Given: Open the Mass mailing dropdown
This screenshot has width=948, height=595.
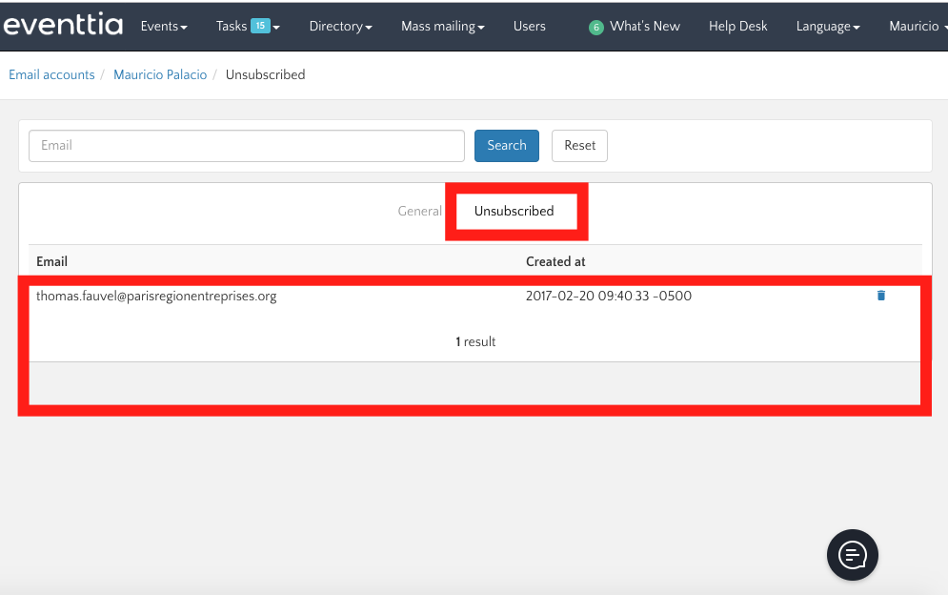Looking at the screenshot, I should click(442, 27).
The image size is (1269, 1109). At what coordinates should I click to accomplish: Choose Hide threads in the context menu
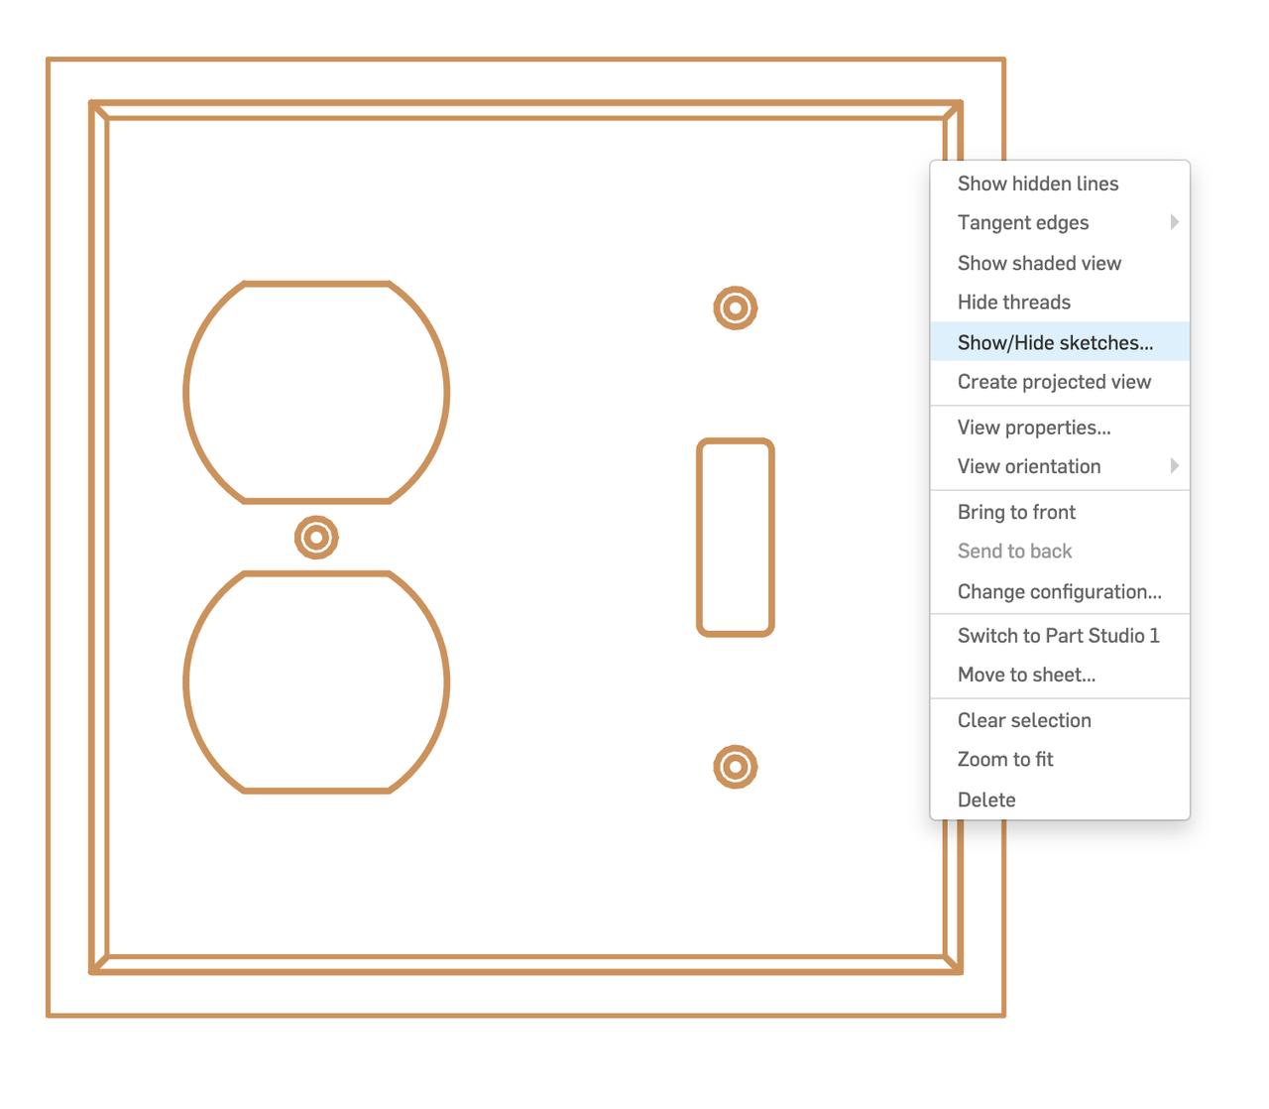pos(1013,302)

==================================================

__TASK__. Please give back all the records above word for word, with no pictures included.

__ANSWER TO THIS PROBLEM__.
Given: Open the Mass mailing dropdown
This screenshot has width=948, height=595.
Looking at the screenshot, I should click(442, 27).
The image size is (1269, 1109). At what coordinates should I click to accomplish: Choose Hide threads in the context menu
pos(1013,302)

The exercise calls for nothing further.